# To do
In the entries below, identify every line with the string "Virgen" and copy it.

Collected data entries
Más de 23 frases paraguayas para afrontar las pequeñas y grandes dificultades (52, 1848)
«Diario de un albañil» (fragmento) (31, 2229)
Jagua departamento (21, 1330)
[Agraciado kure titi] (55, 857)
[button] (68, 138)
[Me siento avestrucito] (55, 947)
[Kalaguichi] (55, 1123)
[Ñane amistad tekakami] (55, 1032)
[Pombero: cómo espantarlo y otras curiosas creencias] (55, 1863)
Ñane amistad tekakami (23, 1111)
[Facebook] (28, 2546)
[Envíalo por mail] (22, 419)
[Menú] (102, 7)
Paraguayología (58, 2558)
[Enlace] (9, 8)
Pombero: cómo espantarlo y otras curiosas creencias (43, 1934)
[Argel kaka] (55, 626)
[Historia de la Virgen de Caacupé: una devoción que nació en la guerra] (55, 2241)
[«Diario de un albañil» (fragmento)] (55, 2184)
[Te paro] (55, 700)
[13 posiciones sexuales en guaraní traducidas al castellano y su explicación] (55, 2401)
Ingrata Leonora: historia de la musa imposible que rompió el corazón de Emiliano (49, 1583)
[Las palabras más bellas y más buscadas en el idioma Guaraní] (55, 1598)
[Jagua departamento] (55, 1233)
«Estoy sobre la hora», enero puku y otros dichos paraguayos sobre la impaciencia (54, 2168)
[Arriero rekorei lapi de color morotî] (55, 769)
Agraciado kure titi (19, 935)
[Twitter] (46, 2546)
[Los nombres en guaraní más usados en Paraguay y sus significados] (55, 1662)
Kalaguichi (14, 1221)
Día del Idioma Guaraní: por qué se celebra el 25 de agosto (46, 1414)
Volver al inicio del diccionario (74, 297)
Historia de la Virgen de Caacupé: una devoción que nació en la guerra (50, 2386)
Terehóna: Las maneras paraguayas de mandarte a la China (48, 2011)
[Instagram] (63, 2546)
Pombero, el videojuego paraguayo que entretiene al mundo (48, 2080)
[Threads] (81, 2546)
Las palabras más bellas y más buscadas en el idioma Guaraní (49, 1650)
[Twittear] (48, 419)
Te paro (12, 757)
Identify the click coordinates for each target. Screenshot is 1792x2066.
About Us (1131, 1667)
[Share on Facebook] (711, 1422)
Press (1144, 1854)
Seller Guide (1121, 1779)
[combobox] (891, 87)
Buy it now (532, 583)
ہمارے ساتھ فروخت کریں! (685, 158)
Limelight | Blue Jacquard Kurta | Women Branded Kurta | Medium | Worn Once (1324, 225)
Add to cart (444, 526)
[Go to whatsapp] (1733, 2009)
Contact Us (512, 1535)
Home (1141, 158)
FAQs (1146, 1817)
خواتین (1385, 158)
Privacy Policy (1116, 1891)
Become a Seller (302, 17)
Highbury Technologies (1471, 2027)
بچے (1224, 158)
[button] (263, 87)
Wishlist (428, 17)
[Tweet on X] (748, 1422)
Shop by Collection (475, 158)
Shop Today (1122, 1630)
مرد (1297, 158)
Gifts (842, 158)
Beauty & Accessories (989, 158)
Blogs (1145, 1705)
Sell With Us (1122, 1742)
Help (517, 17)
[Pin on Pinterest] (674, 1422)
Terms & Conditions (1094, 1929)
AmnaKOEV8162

# Finished exercise
[Historia de la Virgen de Caacupé: una devoción que nació en la guerra] (55, 2241)
Historia de la Virgen de Caacupé: una devoción que nació en la guerra (50, 2386)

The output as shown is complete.